In one such aspect, the preferred hydrocracking catalysts utilize amorphous bases or low-level zeolite bases combined with one or more Group VIII or Group VIB metal hydrogenating components. In another embodiment, the hydrocracking zone contains a catalyst which comprises, in general, any crystalline zeolite cracking base upon which is deposited a minor proportion of a Group VIII metal hydrogenating component. Additional hydrogenating components may be selected from Group VIB for incorporation with the zeolite base. The zeolite cracking bases are sometimes referred to in the art as molecular sieves and are usually composed of silica, alumina and one or more exchangeable cations such as sodium, magnesium, calcium, rare earth metals, etc. They are further characterized by crystal pores of relatively uniform diameter between about 4 and about 14 Angstroms (10−10 meters). It is preferred to employ zeolites having a relatively high silica/alumina mole ratio between about 3 and about 12. Suitable zeolites found in nature include, for example, mordenite, stilbite, heulandite, ferrierite, dachiardite, chabazite, erionite and faujasite. Suitable synthetic zeolites include, for example, the B, X, Y and L crystal types, e.g., synthetic faujasite and mordenite. The preferred zeolites are those having crystal pore diameters between about 8-12 Angstroms (10−10 meters), wherein the silica/alumina mole ratio is about 4 to about 6. A prime example of a zeolite falling in the preferred group is synthetic Y molecular sieve.
The natural occurring zeolites are normally found in a sodium form, an alkaline earth metal form, or mixed forms. The synthetic zeolites are nearly always prepared first in the sodium form. In any case, for use as a cracking base it is preferred that most or all of the original zeolitic monovalent metals be ion-exchanged with a polyvalent metal and/or with an ammonium salt followed by heating to decompose the ammonium ions associated with the zeolite, leaving in their place hydrogen ions and/or exchange sites which have actually been decationized by further removal of water. Hydrogen or “decationized” Y zeolites of this nature are more particularly described in U.S. Pat.
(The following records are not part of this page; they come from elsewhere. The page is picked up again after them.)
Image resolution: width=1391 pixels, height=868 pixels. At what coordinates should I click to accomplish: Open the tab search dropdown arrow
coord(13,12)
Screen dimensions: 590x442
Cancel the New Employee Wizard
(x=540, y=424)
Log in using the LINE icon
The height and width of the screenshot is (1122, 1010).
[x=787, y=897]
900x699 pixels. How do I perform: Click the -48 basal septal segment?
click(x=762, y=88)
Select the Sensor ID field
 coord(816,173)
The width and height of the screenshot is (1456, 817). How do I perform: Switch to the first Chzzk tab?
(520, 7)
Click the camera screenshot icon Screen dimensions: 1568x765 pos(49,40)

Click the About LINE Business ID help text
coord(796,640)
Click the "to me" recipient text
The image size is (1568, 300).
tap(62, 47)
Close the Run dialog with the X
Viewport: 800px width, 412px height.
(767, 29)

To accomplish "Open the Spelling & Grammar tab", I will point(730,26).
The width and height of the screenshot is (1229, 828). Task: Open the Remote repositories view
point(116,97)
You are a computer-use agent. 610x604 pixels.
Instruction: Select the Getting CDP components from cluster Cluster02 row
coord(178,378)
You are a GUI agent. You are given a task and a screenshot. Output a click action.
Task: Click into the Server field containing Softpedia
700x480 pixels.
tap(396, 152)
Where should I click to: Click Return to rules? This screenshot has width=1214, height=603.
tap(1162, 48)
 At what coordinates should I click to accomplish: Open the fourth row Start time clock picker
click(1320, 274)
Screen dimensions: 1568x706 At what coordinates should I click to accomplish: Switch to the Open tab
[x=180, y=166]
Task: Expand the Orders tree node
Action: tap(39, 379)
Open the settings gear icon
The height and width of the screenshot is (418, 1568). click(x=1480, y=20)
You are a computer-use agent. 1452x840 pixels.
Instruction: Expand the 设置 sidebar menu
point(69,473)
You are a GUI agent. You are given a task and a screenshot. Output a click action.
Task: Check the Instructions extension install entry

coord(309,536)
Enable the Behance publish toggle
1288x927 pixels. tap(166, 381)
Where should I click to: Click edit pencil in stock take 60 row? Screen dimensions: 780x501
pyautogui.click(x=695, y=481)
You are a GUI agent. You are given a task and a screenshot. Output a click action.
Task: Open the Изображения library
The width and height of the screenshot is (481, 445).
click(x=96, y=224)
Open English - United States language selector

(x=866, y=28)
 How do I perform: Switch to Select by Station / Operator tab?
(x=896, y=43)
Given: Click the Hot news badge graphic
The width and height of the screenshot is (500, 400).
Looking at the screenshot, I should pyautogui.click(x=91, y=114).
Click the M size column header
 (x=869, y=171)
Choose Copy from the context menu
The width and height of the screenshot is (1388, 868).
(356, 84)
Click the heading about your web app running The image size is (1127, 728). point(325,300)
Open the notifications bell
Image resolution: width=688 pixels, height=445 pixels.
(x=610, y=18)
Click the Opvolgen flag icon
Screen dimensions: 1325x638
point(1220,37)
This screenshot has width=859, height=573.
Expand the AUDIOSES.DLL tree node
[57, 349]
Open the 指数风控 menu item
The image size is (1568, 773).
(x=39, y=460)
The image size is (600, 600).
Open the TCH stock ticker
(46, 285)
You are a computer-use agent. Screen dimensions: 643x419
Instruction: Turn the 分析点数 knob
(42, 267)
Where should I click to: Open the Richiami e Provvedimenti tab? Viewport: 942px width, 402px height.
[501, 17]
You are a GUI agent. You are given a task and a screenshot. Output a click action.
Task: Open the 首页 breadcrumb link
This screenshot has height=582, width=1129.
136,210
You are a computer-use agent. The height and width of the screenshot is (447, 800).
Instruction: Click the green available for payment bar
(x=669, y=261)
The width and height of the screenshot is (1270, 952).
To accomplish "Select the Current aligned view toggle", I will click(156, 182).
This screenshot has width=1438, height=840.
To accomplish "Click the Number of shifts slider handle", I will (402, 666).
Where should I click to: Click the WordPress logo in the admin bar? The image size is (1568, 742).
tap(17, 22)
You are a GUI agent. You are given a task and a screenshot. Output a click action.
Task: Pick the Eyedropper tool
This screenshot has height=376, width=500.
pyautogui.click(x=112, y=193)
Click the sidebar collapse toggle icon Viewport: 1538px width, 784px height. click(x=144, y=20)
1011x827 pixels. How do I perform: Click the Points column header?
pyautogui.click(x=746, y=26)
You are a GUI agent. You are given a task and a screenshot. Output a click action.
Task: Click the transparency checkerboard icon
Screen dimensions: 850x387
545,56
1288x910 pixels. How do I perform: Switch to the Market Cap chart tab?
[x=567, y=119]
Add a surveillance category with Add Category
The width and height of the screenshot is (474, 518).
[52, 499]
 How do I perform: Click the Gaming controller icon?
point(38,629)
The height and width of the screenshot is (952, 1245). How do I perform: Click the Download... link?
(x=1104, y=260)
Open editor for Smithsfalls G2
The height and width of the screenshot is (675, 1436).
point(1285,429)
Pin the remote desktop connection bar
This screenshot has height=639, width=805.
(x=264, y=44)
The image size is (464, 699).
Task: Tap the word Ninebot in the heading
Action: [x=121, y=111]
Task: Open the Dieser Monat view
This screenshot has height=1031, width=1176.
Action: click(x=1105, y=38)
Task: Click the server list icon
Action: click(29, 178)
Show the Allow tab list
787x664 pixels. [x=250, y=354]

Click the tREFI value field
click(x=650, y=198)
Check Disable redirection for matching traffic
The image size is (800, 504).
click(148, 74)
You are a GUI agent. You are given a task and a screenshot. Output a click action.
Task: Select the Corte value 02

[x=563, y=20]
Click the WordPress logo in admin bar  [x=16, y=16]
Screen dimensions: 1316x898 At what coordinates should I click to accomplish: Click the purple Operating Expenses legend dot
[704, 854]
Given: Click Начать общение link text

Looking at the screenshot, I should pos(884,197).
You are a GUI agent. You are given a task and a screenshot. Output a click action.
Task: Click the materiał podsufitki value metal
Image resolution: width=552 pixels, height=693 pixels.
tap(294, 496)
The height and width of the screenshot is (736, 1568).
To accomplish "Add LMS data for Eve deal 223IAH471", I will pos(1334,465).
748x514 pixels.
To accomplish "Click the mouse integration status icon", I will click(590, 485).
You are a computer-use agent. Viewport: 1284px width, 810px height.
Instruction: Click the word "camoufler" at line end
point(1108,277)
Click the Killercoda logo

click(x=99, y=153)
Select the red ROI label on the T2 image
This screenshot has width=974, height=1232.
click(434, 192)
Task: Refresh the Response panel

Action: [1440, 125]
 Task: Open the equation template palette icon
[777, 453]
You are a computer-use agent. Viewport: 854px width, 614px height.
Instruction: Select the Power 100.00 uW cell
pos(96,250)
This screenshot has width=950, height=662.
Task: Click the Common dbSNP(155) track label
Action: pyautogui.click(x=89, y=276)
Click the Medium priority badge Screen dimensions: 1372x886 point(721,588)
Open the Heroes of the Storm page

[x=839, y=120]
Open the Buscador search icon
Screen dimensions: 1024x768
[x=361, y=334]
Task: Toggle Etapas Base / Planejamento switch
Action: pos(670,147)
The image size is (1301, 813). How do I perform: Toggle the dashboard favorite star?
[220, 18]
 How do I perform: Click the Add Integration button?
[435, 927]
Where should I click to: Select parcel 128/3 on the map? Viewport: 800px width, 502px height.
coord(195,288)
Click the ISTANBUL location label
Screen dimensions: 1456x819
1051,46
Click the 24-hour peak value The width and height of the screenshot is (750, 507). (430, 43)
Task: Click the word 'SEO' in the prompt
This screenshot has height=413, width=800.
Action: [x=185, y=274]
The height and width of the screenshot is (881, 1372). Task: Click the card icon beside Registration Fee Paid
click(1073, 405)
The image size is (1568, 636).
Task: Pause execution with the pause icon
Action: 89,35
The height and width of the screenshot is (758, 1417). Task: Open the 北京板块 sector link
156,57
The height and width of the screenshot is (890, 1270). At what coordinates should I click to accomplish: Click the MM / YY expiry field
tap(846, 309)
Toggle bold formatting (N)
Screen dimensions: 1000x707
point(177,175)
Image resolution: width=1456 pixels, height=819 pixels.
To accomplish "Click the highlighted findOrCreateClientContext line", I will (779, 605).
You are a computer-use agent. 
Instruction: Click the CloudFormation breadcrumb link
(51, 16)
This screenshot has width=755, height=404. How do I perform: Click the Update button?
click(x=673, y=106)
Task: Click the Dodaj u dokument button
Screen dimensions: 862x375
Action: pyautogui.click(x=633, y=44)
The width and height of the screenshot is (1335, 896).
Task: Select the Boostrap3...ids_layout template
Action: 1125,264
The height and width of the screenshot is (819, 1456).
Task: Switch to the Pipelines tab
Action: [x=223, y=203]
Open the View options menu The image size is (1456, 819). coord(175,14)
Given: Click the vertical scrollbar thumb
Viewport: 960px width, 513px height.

No. 3,130,006 to Rabo et al., which is hereby incorporated herein by reference in its entirety.
Mixed polyvalent metal-hydrogen zeolites may be prepared by ion-exchanging first with an ammonium salt, then partially back exchanging with a polyvalent metal salt and then calcining. In some cases, as in the case of synthetic mordenite, the hydrogen forms can be prepared by direct acid treatment of the alkali metal zeolites. The preferred cracking bases are those which are at least about 10 percent, and preferably at least about 20 percent, metal-cation-deficient, based on the initial ion-exchange capacity. A specifically desirable and stable class of zeolites are those wherein at least about 20 percent of the ion exchange capacity is satisfied by hydrogen ions.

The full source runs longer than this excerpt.